In EAAB Notifications
  1. INTRODUCTION

The Financial Intelligence Centre Act, 38 of 2001, established the Financial Intelligence Centre as the national centre for the gathering and analysis of financial data. The FIC is mandated to identify funds generated from criminal acts and to combat money laundering and terrorist financing. The FIC Act imposes certain obligations on sectors deemed vulnerable to money laundering and terrorist financing by compelling those sectors to report the FIC.

The gathering of information and reporting of developments is reliant on the compliance of institutions and the submission of reports to the FIC from the identified sectors. As the FIC is the only entity authorised to gather and analyse transactions and financial data it is placed at a pivotal point to assist the tax authorities, law enforcement, investigating agencies and other competent authorities with necessary information to identify criminals and bring them to justice.

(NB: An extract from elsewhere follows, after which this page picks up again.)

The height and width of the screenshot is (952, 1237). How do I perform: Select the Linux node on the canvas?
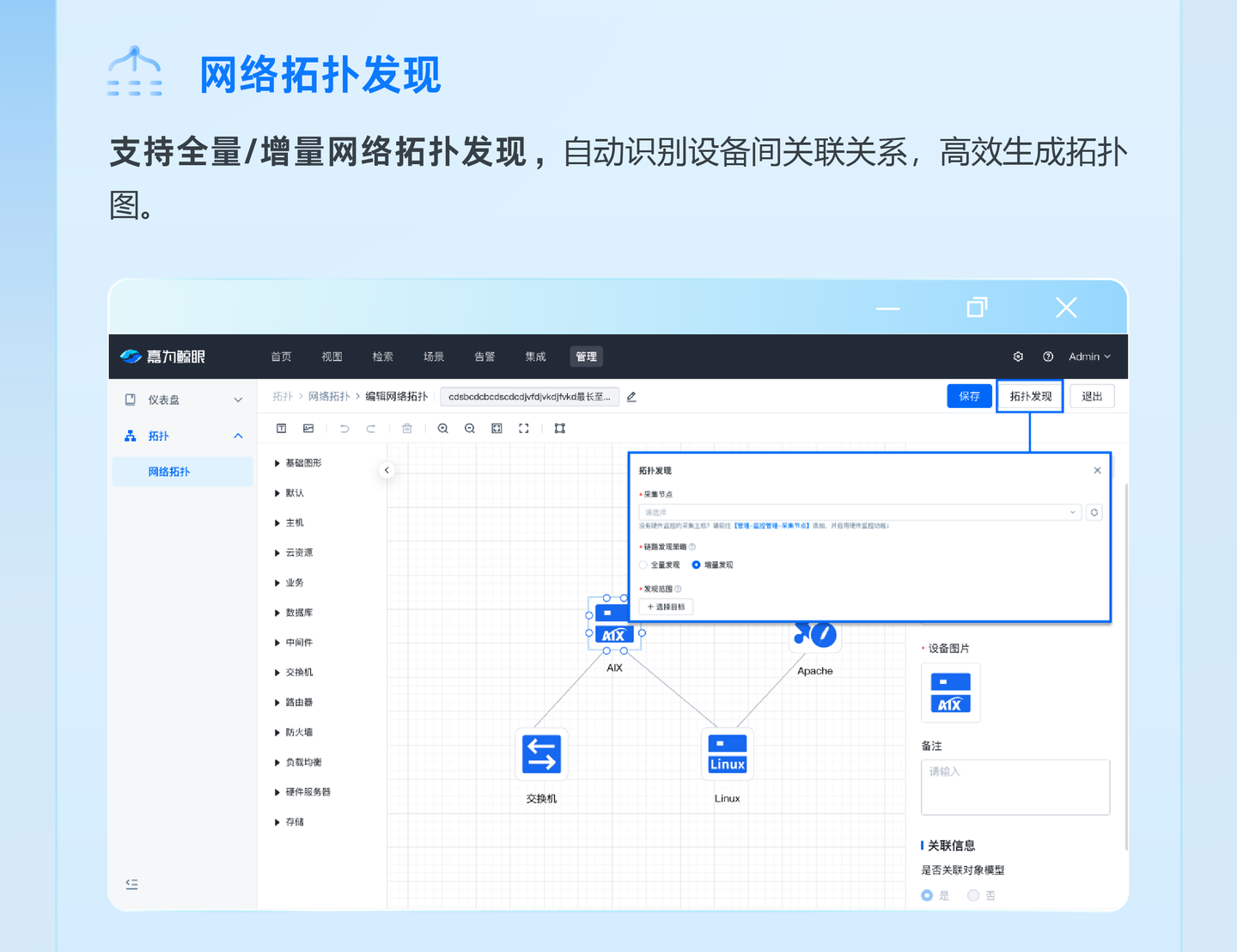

The FIC discharges this important mandate by developing and providing financial intelligence to a range of agencies, supporting the investigation and prosecution of criminal activity and identifying the proceeds of crime and combating money laundering and the financing of terrorism.

  1. PURPOSE

The Risk Management and Compliance Programme (“RMCP”) establishes guidelines and procedure to ensure full compliance with the FIC Act in identifying, measuring, monitoring, managing and reporting the material risks to which the enterprise may be exposed.

Section 42 of the FIC Act obliges estate agency enterprises to develop, document, maintain and implement a RMCP. Doing so ensures that management implements appropriate legal compliance programmes and adheres to areas of accountability thereby preventing money laundering and terrorist financing and efficiently allocating resources to meet the FIC requirements. The RMCP, accordingly, addresses and counters the money laundering and terrorist financing risks that may be faced by the enterprise.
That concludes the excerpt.